Суть задания »
Перепишете ли вы строки материала ниже полностью, заменив «Where should I click to» на «Where do I click to» и не меняя больше ничего?

Исходный материал »
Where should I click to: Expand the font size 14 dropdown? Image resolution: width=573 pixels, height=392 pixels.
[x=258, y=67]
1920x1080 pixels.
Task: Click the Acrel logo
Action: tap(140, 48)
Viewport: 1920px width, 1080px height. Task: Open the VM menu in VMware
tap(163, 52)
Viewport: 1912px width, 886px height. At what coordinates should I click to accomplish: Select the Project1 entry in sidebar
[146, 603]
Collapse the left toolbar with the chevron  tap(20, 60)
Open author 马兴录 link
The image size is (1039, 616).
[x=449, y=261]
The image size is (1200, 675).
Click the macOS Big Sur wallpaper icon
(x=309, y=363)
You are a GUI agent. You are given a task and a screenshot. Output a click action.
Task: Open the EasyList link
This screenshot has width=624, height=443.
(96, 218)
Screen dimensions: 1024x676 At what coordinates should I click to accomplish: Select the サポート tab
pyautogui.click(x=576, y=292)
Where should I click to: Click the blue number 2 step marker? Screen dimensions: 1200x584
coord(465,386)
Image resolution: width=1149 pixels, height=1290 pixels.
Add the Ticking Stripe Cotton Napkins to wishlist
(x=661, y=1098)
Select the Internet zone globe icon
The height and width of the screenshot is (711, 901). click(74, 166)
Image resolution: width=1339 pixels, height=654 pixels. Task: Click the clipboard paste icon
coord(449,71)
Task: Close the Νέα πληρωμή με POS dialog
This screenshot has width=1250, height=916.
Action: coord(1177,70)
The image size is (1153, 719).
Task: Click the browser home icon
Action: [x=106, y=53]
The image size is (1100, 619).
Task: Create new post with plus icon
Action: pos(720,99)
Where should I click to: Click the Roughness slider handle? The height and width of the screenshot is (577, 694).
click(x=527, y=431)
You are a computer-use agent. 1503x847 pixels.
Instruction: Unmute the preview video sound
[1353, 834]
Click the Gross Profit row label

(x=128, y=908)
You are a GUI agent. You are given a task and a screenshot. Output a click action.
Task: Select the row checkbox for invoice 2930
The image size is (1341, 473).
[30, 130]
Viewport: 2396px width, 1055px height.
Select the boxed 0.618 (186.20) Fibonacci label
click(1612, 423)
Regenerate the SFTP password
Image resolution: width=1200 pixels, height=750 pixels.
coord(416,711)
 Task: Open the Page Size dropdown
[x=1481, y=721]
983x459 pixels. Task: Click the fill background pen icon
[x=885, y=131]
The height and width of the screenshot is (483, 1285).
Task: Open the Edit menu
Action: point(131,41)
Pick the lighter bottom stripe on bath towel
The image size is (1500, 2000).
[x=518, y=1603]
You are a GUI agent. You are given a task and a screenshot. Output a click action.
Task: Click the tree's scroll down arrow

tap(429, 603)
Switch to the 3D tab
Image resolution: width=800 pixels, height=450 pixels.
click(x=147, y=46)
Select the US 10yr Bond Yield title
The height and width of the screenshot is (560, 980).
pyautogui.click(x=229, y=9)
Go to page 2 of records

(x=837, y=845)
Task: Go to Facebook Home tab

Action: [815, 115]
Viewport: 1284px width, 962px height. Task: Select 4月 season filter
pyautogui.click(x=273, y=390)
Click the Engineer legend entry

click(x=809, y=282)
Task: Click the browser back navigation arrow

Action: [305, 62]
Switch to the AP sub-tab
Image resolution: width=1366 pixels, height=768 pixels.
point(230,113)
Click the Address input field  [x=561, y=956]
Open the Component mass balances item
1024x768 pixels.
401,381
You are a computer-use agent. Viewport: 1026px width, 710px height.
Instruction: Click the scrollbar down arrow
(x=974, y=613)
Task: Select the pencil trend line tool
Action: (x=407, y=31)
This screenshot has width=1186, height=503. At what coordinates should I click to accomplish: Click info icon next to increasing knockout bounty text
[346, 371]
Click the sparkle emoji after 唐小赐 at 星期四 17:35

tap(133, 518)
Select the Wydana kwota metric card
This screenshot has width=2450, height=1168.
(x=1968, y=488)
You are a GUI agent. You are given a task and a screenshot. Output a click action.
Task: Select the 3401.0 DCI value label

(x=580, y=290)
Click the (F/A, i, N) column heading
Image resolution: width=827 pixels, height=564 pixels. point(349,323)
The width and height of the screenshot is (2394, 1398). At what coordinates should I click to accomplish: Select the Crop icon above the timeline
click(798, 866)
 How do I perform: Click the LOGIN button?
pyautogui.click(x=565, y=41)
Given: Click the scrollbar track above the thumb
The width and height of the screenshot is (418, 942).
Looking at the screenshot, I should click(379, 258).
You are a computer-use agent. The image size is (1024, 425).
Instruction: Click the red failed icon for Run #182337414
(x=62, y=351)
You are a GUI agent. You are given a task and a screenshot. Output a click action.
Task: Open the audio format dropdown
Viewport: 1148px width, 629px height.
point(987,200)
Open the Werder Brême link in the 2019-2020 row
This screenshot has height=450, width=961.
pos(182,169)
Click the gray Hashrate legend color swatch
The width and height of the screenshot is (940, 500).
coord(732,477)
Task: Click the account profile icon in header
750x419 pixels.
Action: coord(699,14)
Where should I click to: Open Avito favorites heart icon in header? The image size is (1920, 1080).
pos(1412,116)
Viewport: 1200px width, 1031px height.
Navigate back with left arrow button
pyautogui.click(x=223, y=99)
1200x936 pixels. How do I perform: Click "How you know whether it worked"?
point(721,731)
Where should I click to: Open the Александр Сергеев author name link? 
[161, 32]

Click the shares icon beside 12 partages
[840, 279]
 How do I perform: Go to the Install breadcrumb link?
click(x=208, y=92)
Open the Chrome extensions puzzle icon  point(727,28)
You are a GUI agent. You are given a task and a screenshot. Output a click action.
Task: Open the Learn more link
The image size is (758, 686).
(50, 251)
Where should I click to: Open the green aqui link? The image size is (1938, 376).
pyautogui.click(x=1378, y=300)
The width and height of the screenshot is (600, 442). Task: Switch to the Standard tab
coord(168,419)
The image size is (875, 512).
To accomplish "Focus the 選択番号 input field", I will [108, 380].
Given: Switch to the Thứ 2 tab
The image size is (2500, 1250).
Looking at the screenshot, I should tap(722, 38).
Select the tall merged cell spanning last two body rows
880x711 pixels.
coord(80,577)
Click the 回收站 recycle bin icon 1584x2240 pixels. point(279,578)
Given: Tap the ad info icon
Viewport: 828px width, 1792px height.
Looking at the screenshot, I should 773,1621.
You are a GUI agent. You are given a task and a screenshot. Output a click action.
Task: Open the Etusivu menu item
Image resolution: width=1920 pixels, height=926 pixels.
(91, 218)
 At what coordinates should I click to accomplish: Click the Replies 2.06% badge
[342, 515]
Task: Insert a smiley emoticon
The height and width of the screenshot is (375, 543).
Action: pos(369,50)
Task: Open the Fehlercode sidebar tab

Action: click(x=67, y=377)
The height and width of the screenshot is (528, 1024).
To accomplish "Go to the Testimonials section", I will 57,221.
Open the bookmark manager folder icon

Готовый ответ »
Where do I click to: Expand the font size 14 dropdown? Image resolution: width=573 pixels, height=392 pixels.
[x=258, y=67]
1920x1080 pixels.
Task: Click the Acrel logo
Action: tap(140, 48)
Viewport: 1920px width, 1080px height. Task: Open the VM menu in VMware
tap(163, 52)
Viewport: 1912px width, 886px height. At what coordinates should I click to accomplish: Select the Project1 entry in sidebar
[146, 603]
Collapse the left toolbar with the chevron  tap(20, 60)
Open author 马兴录 link
The image size is (1039, 616).
[x=449, y=261]
The image size is (1200, 675).
Click the macOS Big Sur wallpaper icon
(x=309, y=363)
You are a GUI agent. You are given a task and a screenshot. Output a click action.
Task: Open the EasyList link
This screenshot has width=624, height=443.
(96, 218)
Screen dimensions: 1024x676 At what coordinates should I click to accomplish: Select the サポート tab
pyautogui.click(x=576, y=292)
Where do I click to: Click the blue number 2 step marker? Screen dimensions: 1200x584
coord(465,386)
Image resolution: width=1149 pixels, height=1290 pixels.
Add the Ticking Stripe Cotton Napkins to wishlist
(x=661, y=1098)
Select the Internet zone globe icon
The height and width of the screenshot is (711, 901). click(74, 166)
Image resolution: width=1339 pixels, height=654 pixels. Task: Click the clipboard paste icon
coord(449,71)
Task: Close the Νέα πληρωμή με POS dialog
This screenshot has width=1250, height=916.
Action: coord(1177,70)
The image size is (1153, 719).
Task: Click the browser home icon
Action: [x=106, y=53]
The image size is (1100, 619).
Task: Create new post with plus icon
Action: pos(720,99)
Where do I click to: Click the Roughness slider handle? The height and width of the screenshot is (577, 694).
click(x=527, y=431)
You are a computer-use agent. 1503x847 pixels.
Instruction: Unmute the preview video sound
[1353, 834]
Click the Gross Profit row label

(x=128, y=908)
You are a GUI agent. You are given a task and a screenshot. Output a click action.
Task: Select the row checkbox for invoice 2930
The image size is (1341, 473).
[30, 130]
Viewport: 2396px width, 1055px height.
Select the boxed 0.618 (186.20) Fibonacci label
click(1612, 423)
Regenerate the SFTP password
Image resolution: width=1200 pixels, height=750 pixels.
coord(416,711)
 Task: Open the Page Size dropdown
[x=1481, y=721]
983x459 pixels. Task: Click the fill background pen icon
[x=885, y=131]
The height and width of the screenshot is (483, 1285).
Task: Open the Edit menu
Action: point(131,41)
Pick the lighter bottom stripe on bath towel
The image size is (1500, 2000).
[x=518, y=1603]
You are a GUI agent. You are given a task and a screenshot. Output a click action.
Task: Click the tree's scroll down arrow

tap(429, 603)
Switch to the 3D tab
Image resolution: width=800 pixels, height=450 pixels.
click(x=147, y=46)
Select the US 10yr Bond Yield title
The height and width of the screenshot is (560, 980).
pyautogui.click(x=229, y=9)
Go to page 2 of records

(x=837, y=845)
Task: Go to Facebook Home tab

Action: [815, 115]
Viewport: 1284px width, 962px height. Task: Select 4月 season filter
pyautogui.click(x=273, y=390)
Click the Engineer legend entry

click(x=809, y=282)
Task: Click the browser back navigation arrow

Action: [305, 62]
Switch to the AP sub-tab
Image resolution: width=1366 pixels, height=768 pixels.
point(230,113)
Click the Address input field  [x=561, y=956]
Open the Component mass balances item
1024x768 pixels.
401,381
You are a computer-use agent. Viewport: 1026px width, 710px height.
Instruction: Click the scrollbar down arrow
(x=974, y=613)
Task: Select the pencil trend line tool
Action: (x=407, y=31)
This screenshot has width=1186, height=503. At what coordinates should I click to accomplish: Click info icon next to increasing knockout bounty text
[346, 371]
Click the sparkle emoji after 唐小赐 at 星期四 17:35

tap(133, 518)
Select the Wydana kwota metric card
This screenshot has width=2450, height=1168.
(x=1968, y=488)
You are a GUI agent. You are given a task and a screenshot. Output a click action.
Task: Select the 3401.0 DCI value label

(x=580, y=290)
Click the (F/A, i, N) column heading
Image resolution: width=827 pixels, height=564 pixels. point(349,323)
The width and height of the screenshot is (2394, 1398). At what coordinates should I click to accomplish: Select the Crop icon above the timeline
click(798, 866)
 How do I perform: Click the LOGIN button?
pyautogui.click(x=565, y=41)
Given: Click the scrollbar track above the thumb
The width and height of the screenshot is (418, 942).
Looking at the screenshot, I should click(379, 258).
You are a computer-use agent. The image size is (1024, 425).
Instruction: Click the red failed icon for Run #182337414
(x=62, y=351)
You are a GUI agent. You are given a task and a screenshot. Output a click action.
Task: Open the audio format dropdown
Viewport: 1148px width, 629px height.
point(987,200)
Open the Werder Brême link in the 2019-2020 row
This screenshot has height=450, width=961.
pos(182,169)
Click the gray Hashrate legend color swatch
The width and height of the screenshot is (940, 500).
coord(732,477)
Task: Click the account profile icon in header
750x419 pixels.
Action: coord(699,14)
Where do I click to: Open Avito favorites heart icon in header? The image size is (1920, 1080).
pos(1412,116)
Viewport: 1200px width, 1031px height.
Navigate back with left arrow button
pyautogui.click(x=223, y=99)
1200x936 pixels. How do I perform: Click "How you know whether it worked"?
point(721,731)
Where do I click to: Open the Александр Сергеев author name link? 
[161, 32]

Click the shares icon beside 12 partages
[840, 279]
 How do I perform: Go to the Install breadcrumb link?
click(x=208, y=92)
Open the Chrome extensions puzzle icon  point(727,28)
You are a GUI agent. You are given a task and a screenshot. Output a click action.
Task: Open the Learn more link
The image size is (758, 686).
(50, 251)
Where do I click to: Open the green aqui link? The image size is (1938, 376).
pyautogui.click(x=1378, y=300)
The width and height of the screenshot is (600, 442). Task: Switch to the Standard tab
coord(168,419)
The image size is (875, 512).
To accomplish "Focus the 選択番号 input field", I will [108, 380].
Given: Switch to the Thứ 2 tab
The image size is (2500, 1250).
Looking at the screenshot, I should tap(722, 38).
Select the tall merged cell spanning last two body rows
880x711 pixels.
coord(80,577)
Click the 回收站 recycle bin icon 1584x2240 pixels. point(279,578)
Given: Tap the ad info icon
Viewport: 828px width, 1792px height.
Looking at the screenshot, I should 773,1621.
You are a GUI agent. You are given a task and a screenshot. Output a click action.
Task: Open the Etusivu menu item
Image resolution: width=1920 pixels, height=926 pixels.
(91, 218)
 At what coordinates should I click to accomplish: Click the Replies 2.06% badge
[342, 515]
Task: Insert a smiley emoticon
The height and width of the screenshot is (375, 543).
Action: pos(369,50)
Task: Open the Fehlercode sidebar tab

Action: click(x=67, y=377)
The height and width of the screenshot is (528, 1024).
To accomplish "Go to the Testimonials section", I will 57,221.
Open the bookmark manager folder icon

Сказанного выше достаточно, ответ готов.